(EXERCISE INSTRUCTIONS):
The expected answer is all of the entries, written out exactly.

(LISTED ENTRIES):
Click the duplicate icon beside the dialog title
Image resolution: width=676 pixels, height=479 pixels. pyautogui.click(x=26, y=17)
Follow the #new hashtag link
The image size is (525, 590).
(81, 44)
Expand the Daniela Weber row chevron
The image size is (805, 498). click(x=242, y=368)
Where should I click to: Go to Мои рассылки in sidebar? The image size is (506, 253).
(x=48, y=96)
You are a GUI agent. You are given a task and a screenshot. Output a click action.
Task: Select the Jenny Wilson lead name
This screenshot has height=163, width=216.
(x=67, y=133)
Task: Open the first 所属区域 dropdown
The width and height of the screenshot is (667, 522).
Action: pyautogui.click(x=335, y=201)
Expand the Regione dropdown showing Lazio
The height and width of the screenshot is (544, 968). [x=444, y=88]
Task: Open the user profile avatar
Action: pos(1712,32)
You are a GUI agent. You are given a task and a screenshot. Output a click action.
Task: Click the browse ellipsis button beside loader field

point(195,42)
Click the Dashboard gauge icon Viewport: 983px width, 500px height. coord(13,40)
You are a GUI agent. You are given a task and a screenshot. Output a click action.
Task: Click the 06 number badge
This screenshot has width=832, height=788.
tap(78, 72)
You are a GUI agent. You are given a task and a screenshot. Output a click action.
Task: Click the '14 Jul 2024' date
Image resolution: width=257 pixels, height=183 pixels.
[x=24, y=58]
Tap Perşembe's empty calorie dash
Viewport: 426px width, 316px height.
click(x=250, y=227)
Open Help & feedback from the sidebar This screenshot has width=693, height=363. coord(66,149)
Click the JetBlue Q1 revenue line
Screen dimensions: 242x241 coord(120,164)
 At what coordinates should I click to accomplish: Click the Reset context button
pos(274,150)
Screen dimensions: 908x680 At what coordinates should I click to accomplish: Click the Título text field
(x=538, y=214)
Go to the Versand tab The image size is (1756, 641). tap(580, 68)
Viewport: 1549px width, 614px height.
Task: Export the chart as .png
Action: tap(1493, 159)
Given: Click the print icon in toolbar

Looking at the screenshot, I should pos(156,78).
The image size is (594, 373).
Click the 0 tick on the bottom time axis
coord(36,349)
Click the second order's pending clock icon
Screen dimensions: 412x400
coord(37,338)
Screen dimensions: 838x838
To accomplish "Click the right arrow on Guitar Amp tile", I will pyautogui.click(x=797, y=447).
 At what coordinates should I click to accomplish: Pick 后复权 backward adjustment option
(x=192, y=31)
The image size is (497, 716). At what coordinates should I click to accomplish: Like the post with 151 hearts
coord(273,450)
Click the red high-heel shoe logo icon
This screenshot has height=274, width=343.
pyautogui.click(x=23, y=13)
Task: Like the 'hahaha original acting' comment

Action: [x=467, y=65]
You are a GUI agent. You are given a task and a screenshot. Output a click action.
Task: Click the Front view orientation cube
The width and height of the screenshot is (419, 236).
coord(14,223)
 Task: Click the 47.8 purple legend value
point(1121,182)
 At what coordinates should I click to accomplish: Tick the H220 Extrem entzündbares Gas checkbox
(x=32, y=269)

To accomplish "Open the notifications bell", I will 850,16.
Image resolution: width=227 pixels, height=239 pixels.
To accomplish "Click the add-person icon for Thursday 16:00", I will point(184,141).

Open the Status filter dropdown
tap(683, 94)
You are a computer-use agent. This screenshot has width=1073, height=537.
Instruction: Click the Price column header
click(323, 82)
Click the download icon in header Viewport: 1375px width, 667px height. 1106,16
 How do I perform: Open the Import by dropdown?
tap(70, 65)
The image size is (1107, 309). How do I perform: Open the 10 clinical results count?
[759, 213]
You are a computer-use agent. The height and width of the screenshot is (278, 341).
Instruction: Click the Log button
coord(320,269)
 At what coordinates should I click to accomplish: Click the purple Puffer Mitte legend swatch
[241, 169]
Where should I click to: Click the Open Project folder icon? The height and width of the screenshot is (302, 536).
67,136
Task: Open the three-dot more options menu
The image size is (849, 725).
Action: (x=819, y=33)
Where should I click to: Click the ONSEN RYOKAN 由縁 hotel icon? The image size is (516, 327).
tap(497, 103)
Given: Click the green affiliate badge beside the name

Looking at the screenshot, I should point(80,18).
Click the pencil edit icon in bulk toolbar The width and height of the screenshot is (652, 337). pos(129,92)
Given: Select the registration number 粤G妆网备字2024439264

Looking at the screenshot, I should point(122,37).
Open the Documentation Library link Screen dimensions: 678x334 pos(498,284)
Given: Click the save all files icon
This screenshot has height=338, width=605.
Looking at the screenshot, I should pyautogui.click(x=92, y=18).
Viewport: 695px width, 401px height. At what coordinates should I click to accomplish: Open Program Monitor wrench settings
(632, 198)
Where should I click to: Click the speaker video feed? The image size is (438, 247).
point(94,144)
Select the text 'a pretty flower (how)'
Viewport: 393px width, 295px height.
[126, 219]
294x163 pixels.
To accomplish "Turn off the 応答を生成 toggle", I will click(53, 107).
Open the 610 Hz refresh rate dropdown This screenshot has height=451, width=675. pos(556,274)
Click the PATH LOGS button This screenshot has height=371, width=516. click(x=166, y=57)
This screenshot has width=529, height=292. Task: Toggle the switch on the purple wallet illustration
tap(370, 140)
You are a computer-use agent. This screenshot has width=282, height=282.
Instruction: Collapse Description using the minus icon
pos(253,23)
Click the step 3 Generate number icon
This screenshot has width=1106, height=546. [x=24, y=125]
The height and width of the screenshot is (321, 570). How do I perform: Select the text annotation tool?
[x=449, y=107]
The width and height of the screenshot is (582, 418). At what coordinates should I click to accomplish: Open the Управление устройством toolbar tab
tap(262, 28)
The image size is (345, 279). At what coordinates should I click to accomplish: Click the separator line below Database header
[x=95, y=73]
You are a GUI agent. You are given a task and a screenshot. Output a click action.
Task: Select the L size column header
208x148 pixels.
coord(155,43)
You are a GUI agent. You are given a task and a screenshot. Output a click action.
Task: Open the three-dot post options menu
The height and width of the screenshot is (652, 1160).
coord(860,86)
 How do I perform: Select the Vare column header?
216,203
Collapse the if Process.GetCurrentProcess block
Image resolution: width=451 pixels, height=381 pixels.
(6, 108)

(FINISHED TASK):
Click the duplicate icon beside the dialog title
Image resolution: width=676 pixels, height=479 pixels. pyautogui.click(x=26, y=17)
Follow the #new hashtag link
The image size is (525, 590).
(81, 44)
Expand the Daniela Weber row chevron
The image size is (805, 498). click(x=242, y=368)
Where should I click to: Go to Мои рассылки in sidebar? The image size is (506, 253).
(x=48, y=96)
You are a GUI agent. You are given a task and a screenshot. Output a click action.
Task: Select the Jenny Wilson lead name
This screenshot has height=163, width=216.
(x=67, y=133)
Task: Open the first 所属区域 dropdown
The width and height of the screenshot is (667, 522).
Action: pyautogui.click(x=335, y=201)
Expand the Regione dropdown showing Lazio
The height and width of the screenshot is (544, 968). [x=444, y=88]
Task: Open the user profile avatar
Action: pos(1712,32)
You are a GUI agent. You are given a task and a screenshot. Output a click action.
Task: Click the browse ellipsis button beside loader field

point(195,42)
Click the Dashboard gauge icon Viewport: 983px width, 500px height. coord(13,40)
You are a GUI agent. You are given a task and a screenshot. Output a click action.
Task: Click the 06 number badge
This screenshot has width=832, height=788.
tap(78, 72)
You are a GUI agent. You are given a task and a screenshot. Output a click action.
Task: Click the '14 Jul 2024' date
Image resolution: width=257 pixels, height=183 pixels.
[x=24, y=58]
Tap Perşembe's empty calorie dash
Viewport: 426px width, 316px height.
click(x=250, y=227)
Open Help & feedback from the sidebar This screenshot has width=693, height=363. coord(66,149)
Click the JetBlue Q1 revenue line
Screen dimensions: 242x241 coord(120,164)
 At what coordinates should I click to accomplish: Click the Reset context button
pos(274,150)
Screen dimensions: 908x680 At what coordinates should I click to accomplish: Click the Título text field
(x=538, y=214)
Go to the Versand tab The image size is (1756, 641). tap(580, 68)
Viewport: 1549px width, 614px height.
Task: Export the chart as .png
Action: tap(1493, 159)
Given: Click the print icon in toolbar

Looking at the screenshot, I should pos(156,78).
The image size is (594, 373).
Click the 0 tick on the bottom time axis
coord(36,349)
Click the second order's pending clock icon
Screen dimensions: 412x400
coord(37,338)
Screen dimensions: 838x838
To accomplish "Click the right arrow on Guitar Amp tile", I will pyautogui.click(x=797, y=447).
 At what coordinates should I click to accomplish: Pick 后复权 backward adjustment option
(x=192, y=31)
The image size is (497, 716). At what coordinates should I click to accomplish: Like the post with 151 hearts
coord(273,450)
Click the red high-heel shoe logo icon
This screenshot has height=274, width=343.
pyautogui.click(x=23, y=13)
Task: Like the 'hahaha original acting' comment

Action: [x=467, y=65]
You are a GUI agent. You are given a task and a screenshot. Output a click action.
Task: Click the Front view orientation cube
The width and height of the screenshot is (419, 236).
coord(14,223)
 Task: Click the 47.8 purple legend value
point(1121,182)
 At what coordinates should I click to accomplish: Tick the H220 Extrem entzündbares Gas checkbox
(x=32, y=269)

To accomplish "Open the notifications bell", I will 850,16.
Image resolution: width=227 pixels, height=239 pixels.
To accomplish "Click the add-person icon for Thursday 16:00", I will point(184,141).

Open the Status filter dropdown
tap(683, 94)
You are a computer-use agent. This screenshot has width=1073, height=537.
Instruction: Click the Price column header
click(323, 82)
Click the download icon in header Viewport: 1375px width, 667px height. 1106,16
 How do I perform: Open the Import by dropdown?
tap(70, 65)
The image size is (1107, 309). How do I perform: Open the 10 clinical results count?
[759, 213]
You are a computer-use agent. The height and width of the screenshot is (278, 341).
Instruction: Click the Log button
coord(320,269)
 At what coordinates should I click to accomplish: Click the purple Puffer Mitte legend swatch
[241, 169]
Where should I click to: Click the Open Project folder icon? The height and width of the screenshot is (302, 536).
67,136
Task: Open the three-dot more options menu
The image size is (849, 725).
Action: (x=819, y=33)
Where should I click to: Click the ONSEN RYOKAN 由縁 hotel icon? The image size is (516, 327).
tap(497, 103)
Given: Click the green affiliate badge beside the name

Looking at the screenshot, I should point(80,18).
Click the pencil edit icon in bulk toolbar The width and height of the screenshot is (652, 337). pos(129,92)
Given: Select the registration number 粤G妆网备字2024439264

Looking at the screenshot, I should point(122,37).
Open the Documentation Library link Screen dimensions: 678x334 pos(498,284)
Given: Click the save all files icon
This screenshot has height=338, width=605.
Looking at the screenshot, I should pyautogui.click(x=92, y=18).
Viewport: 695px width, 401px height. At what coordinates should I click to accomplish: Open Program Monitor wrench settings
(632, 198)
Where should I click to: Click the speaker video feed? The image size is (438, 247).
point(94,144)
Select the text 'a pretty flower (how)'
Viewport: 393px width, 295px height.
[126, 219]
294x163 pixels.
To accomplish "Turn off the 応答を生成 toggle", I will click(53, 107).
Open the 610 Hz refresh rate dropdown This screenshot has height=451, width=675. pos(556,274)
Click the PATH LOGS button This screenshot has height=371, width=516. click(x=166, y=57)
This screenshot has width=529, height=292. Task: Toggle the switch on the purple wallet illustration
tap(370, 140)
You are a computer-use agent. This screenshot has width=282, height=282.
Instruction: Collapse Description using the minus icon
pos(253,23)
Click the step 3 Generate number icon
This screenshot has width=1106, height=546. [x=24, y=125]
The height and width of the screenshot is (321, 570). How do I perform: Select the text annotation tool?
[x=449, y=107]
The width and height of the screenshot is (582, 418). At what coordinates should I click to accomplish: Open the Управление устройством toolbar tab
tap(262, 28)
The image size is (345, 279). At what coordinates should I click to accomplish: Click the separator line below Database header
[x=95, y=73]
You are a GUI agent. You are given a task and a screenshot. Output a click action.
Task: Select the L size column header
208x148 pixels.
coord(155,43)
You are a GUI agent. You are given a task and a screenshot. Output a click action.
Task: Open the three-dot post options menu
The height and width of the screenshot is (652, 1160).
coord(860,86)
 How do I perform: Select the Vare column header?
216,203
Collapse the if Process.GetCurrentProcess block
Image resolution: width=451 pixels, height=381 pixels.
(6, 108)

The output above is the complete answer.